E.g., in a March 16th email, Elly Power had asked about using centrality as a covariate; there were helpful replies from Philip Leifeld, Tom Snijders, and Phillip Bonacich, but aside from there being more suitable alternatives, the effects of dependencies are still opaque to me.
Does anybody know of literature or resources that explain this?
In what I've found so far, the network autocorrelation literature (and 'Galton's problem') from Dow and colleagues in the 80s helps a lot for understanding problems with regression on node attributes, as does Shalizi & Thomas (2011) for C&F's 'network effects' approach. Still, I'd like to see similar explorations for other obvious approaches including using centrality as a covariate, or doing a logistic regression on the presence/absence of individual edges (not pairs of edges as in p1), or perhaps doing a regression with network-level measures of ego networks.
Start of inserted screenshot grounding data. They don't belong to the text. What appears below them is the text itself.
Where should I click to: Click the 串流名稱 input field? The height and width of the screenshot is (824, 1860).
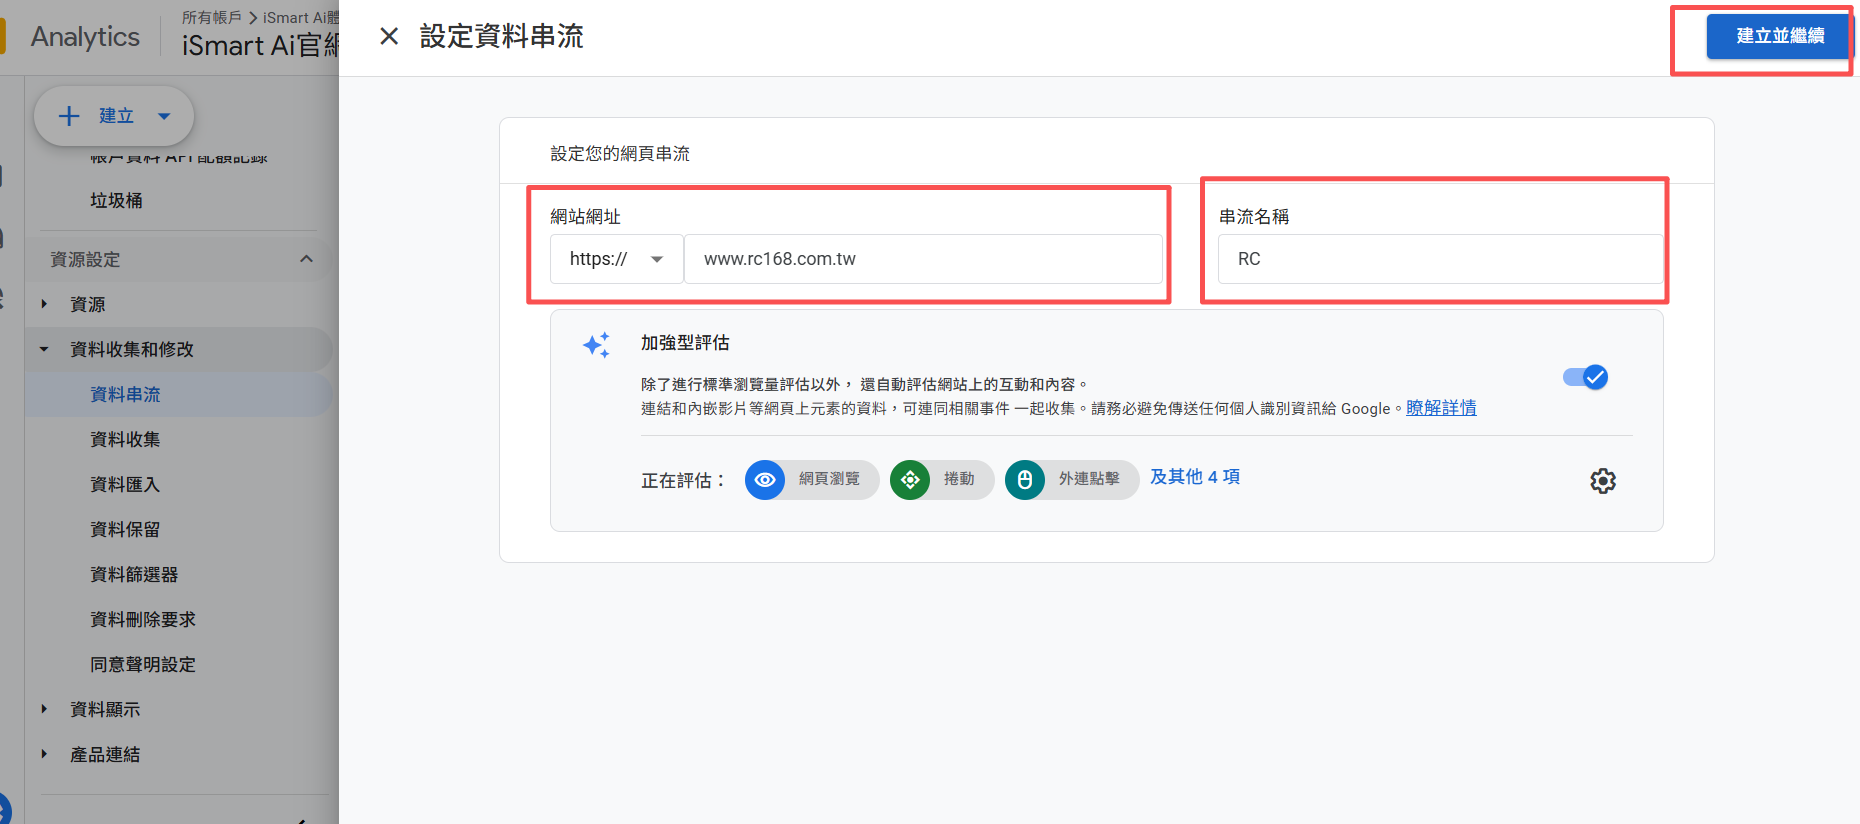point(1439,259)
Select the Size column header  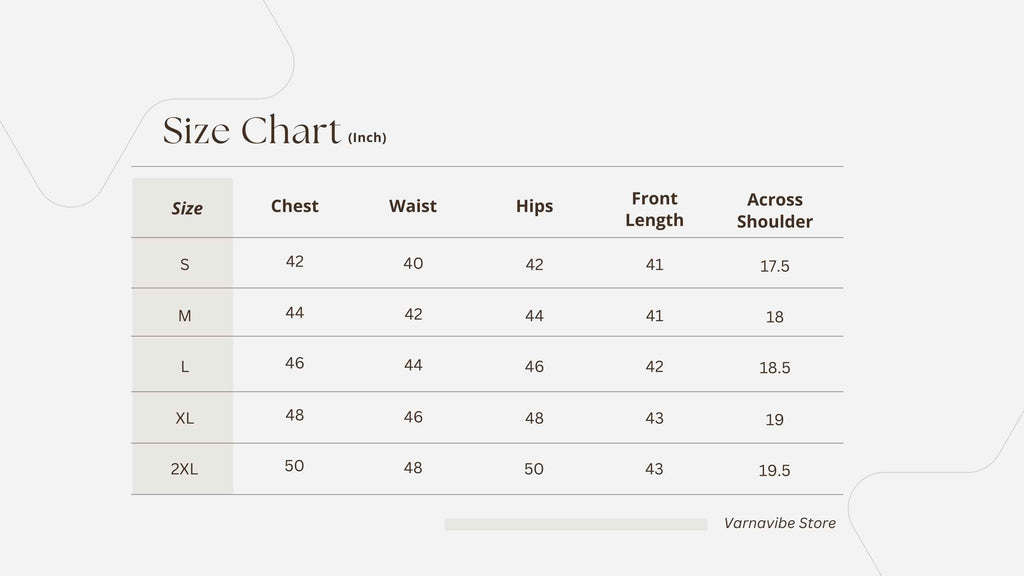click(187, 208)
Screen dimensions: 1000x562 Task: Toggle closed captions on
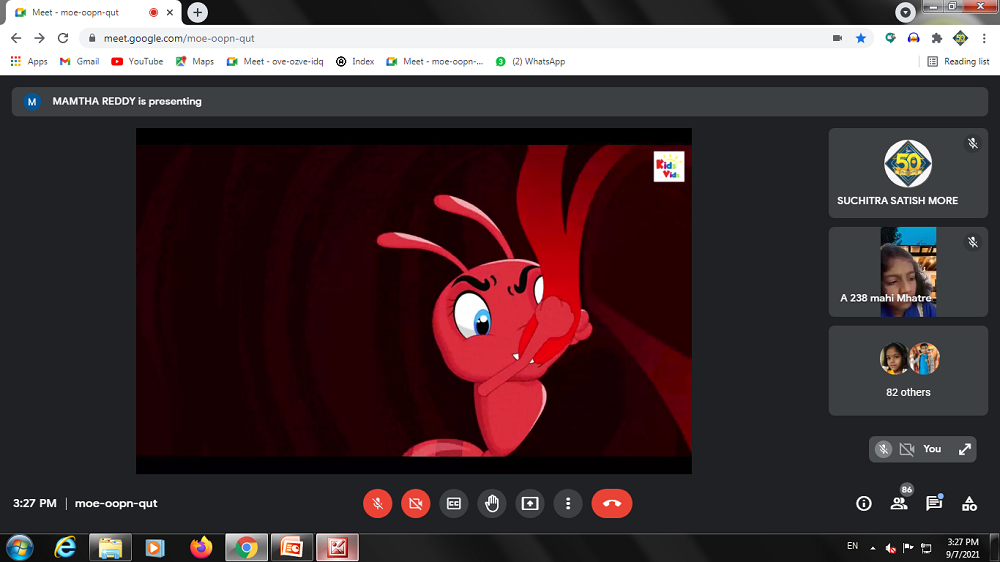[453, 503]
What would we be missing? How misleading could results be?
As a related point, does anybody know of introductions that gather up and compare all approaches to network statistics? E.g., I don't think I've seen any introduction that has even just ERGMs and SIENA side-by-side, let alone network autocorrelation with those two, even if just to say what the differences are in modeling goals and assumptions (or, for the former two, to note the range of Tom Snijders' contributions!).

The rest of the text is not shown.